The number of species recognized as endangered is ever increasing and a new study by a University of York academic, published in Conservation Biology, reveals the unanimity among conservation scientists of expectations of a major loss of biological diversity. The survey also shows a growing acceptance of controversial strategies such as 'triage' -- a decision to prioritise resources and not to intervene to save some highly threatened species.
"As with climate change the large level of investment needed if loss of biodiversity is to be stopped will result in an increase of public and political scrutiny of conservation science," said study author Dr. Murray Rudd from the Environment Department at the University of York. "That makes it important to show how much scientific consensus there is for both the problems and possible solutions."
583 individuals who had published papers in 19 international journals took part in Dr Rudd's survey via email. The survey sought to gather opinions on the expected geographic scope of declining biological diversity before posing 16 questions to rank levels of agreement with statements that explored authors' values, priorities, and geographic affiliation and their support of potential management actions.
"The survey posed the key questions facing conservation science: why people care, how priorities should be set, where our efforts should be concentrated and what action we can take. Scientists were also asked about a range of potentially controversial statements about conservation strategies to gauge shifting opinions," he said.
The results revealed that 99.5 per cent of responders felt that a serious loss of biological diversity is either 'likely', 'very likely', or 'virtually certain'. Agreement that loss is 'very likely' or 'virtually certain' ranged from 72.8 per cent of authors based in Western Europe to 90.9% for those in Southeast Asia.

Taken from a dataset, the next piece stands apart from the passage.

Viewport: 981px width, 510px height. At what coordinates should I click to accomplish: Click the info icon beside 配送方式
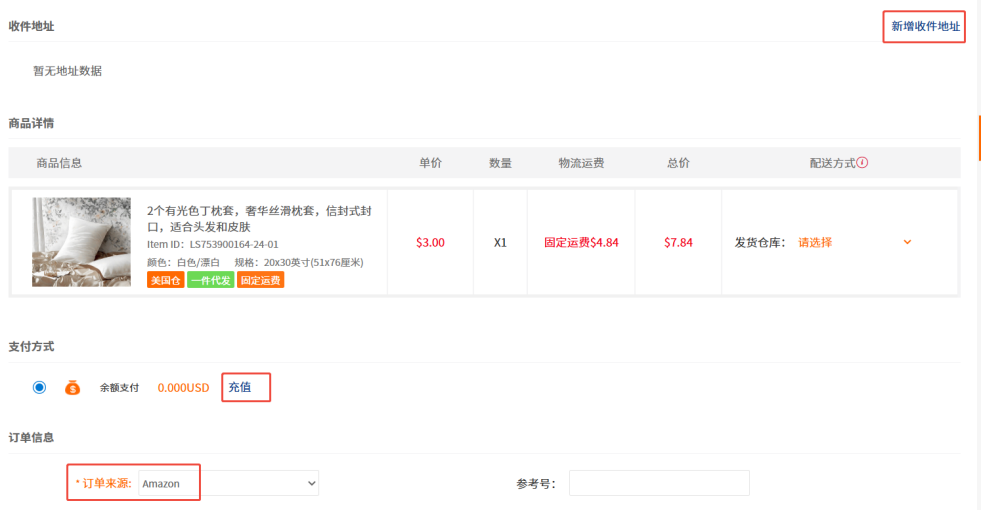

Tropical coral ecosystems were perceived as the most seriously affected by loss of biological diversity with 88.0 per cent of respondents who were familiar with that ecosystem type gauging that a serious loss is 'very likely' or 'virtually certain'.

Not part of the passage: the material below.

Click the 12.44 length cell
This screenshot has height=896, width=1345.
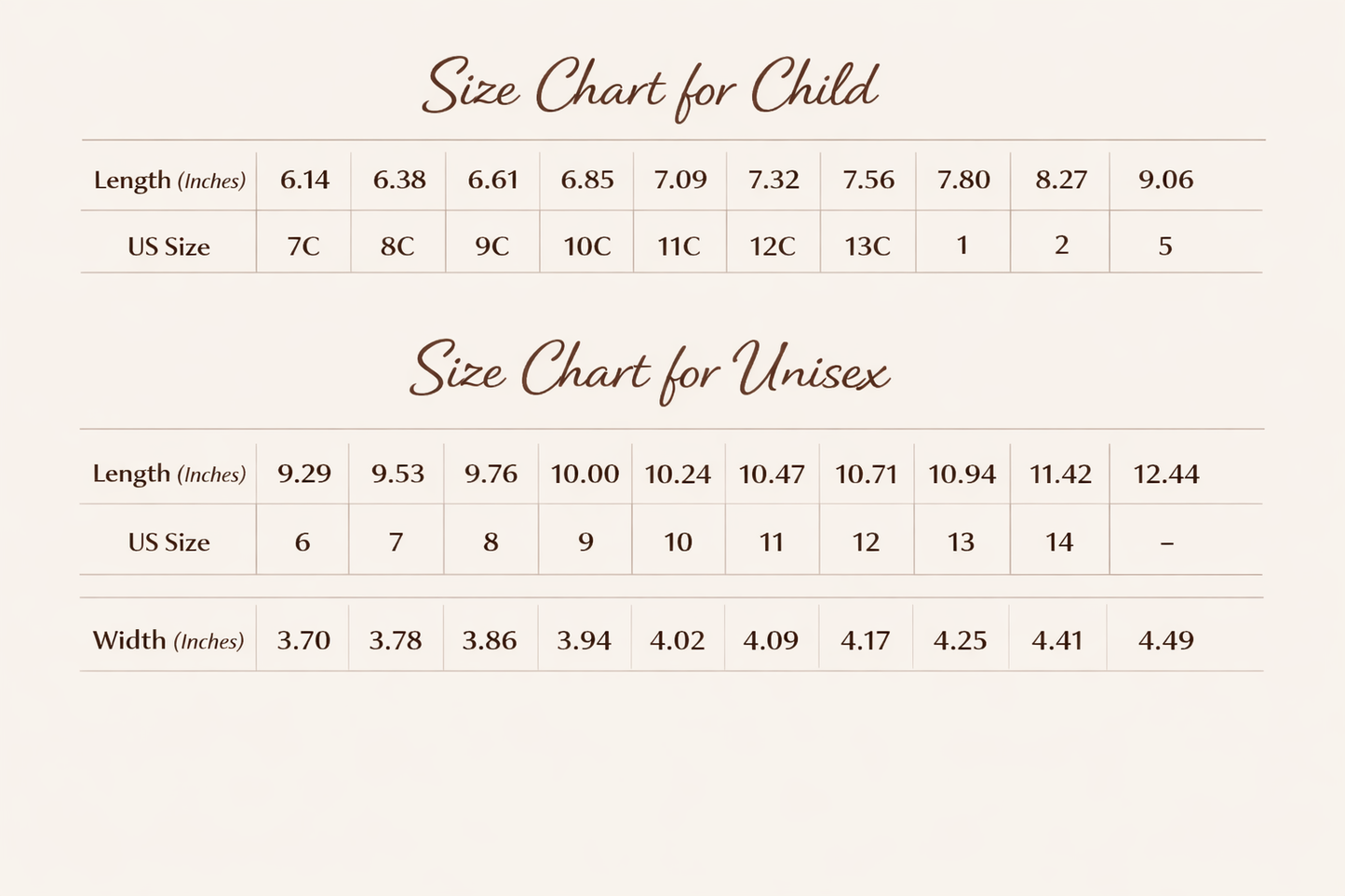pos(1166,474)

"When considering conservation values and priorities the scientists said understanding interactions between people and nature was a priority for maintaining ecosystems," said Rudd. "However, they largely rejected cultural or spiritual reasons as motivations for protecting biodiversity. They also rejected 'human usefulness', suggesting many do not hold utilitarian views of ecosystem services."
Respondents to this survey had more unanimity on the human role in loss of biological diversity than respondents to a recent survey on climate change. In this survey, 79.1 per cent of respondents stated that acceleration of the loss of biological diversity by human activities is virtually certain. In the other survey, by comparison, 61.9 per cent thought climate change was underway, whereas 55.1 per cent believed it to be accelerated by humans.

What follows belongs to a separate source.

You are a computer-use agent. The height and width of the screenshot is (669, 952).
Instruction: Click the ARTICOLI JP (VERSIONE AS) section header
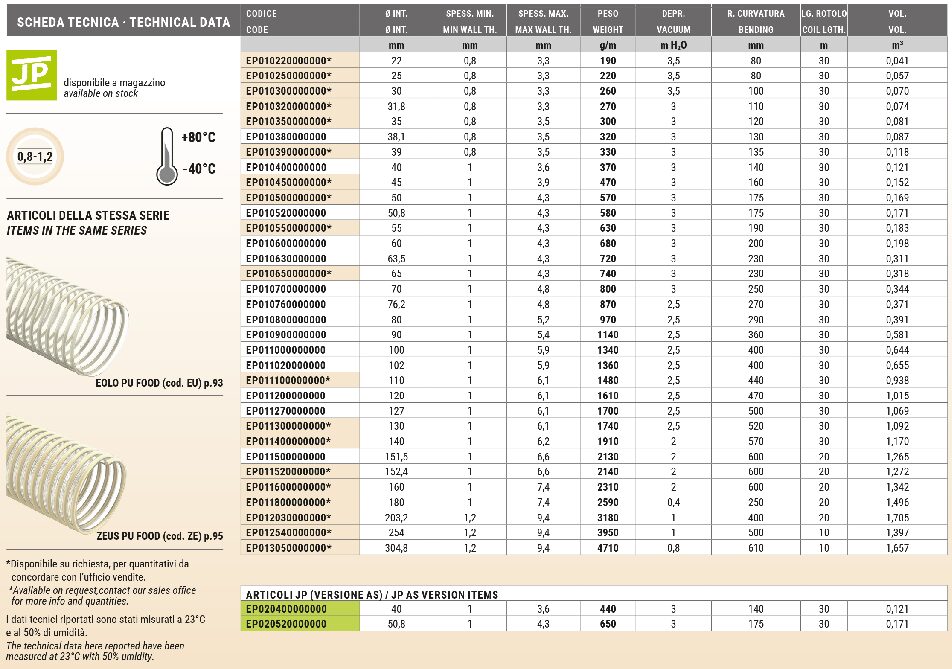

The respondents to Rudd's survey were also asked to consider conservation triage, when, given limited resources, a decision may be made not to intervene to save a highly threatened species. Triage has long been considered controversial among conservation scientists. Yet 50.3 per cent and 9.3 per cent of scientists agree or strongly agree that criteria for triage decisions should be established.
"Understanding the degree of consensus within the scientific community will help policy makers to interpret scientific advice, improving the likelihood of successful of conservation initiatives," concluded Rudd. "The extremely high level of consensus demonstrated by these results underlines the urgency of preventing further damage to the natural world."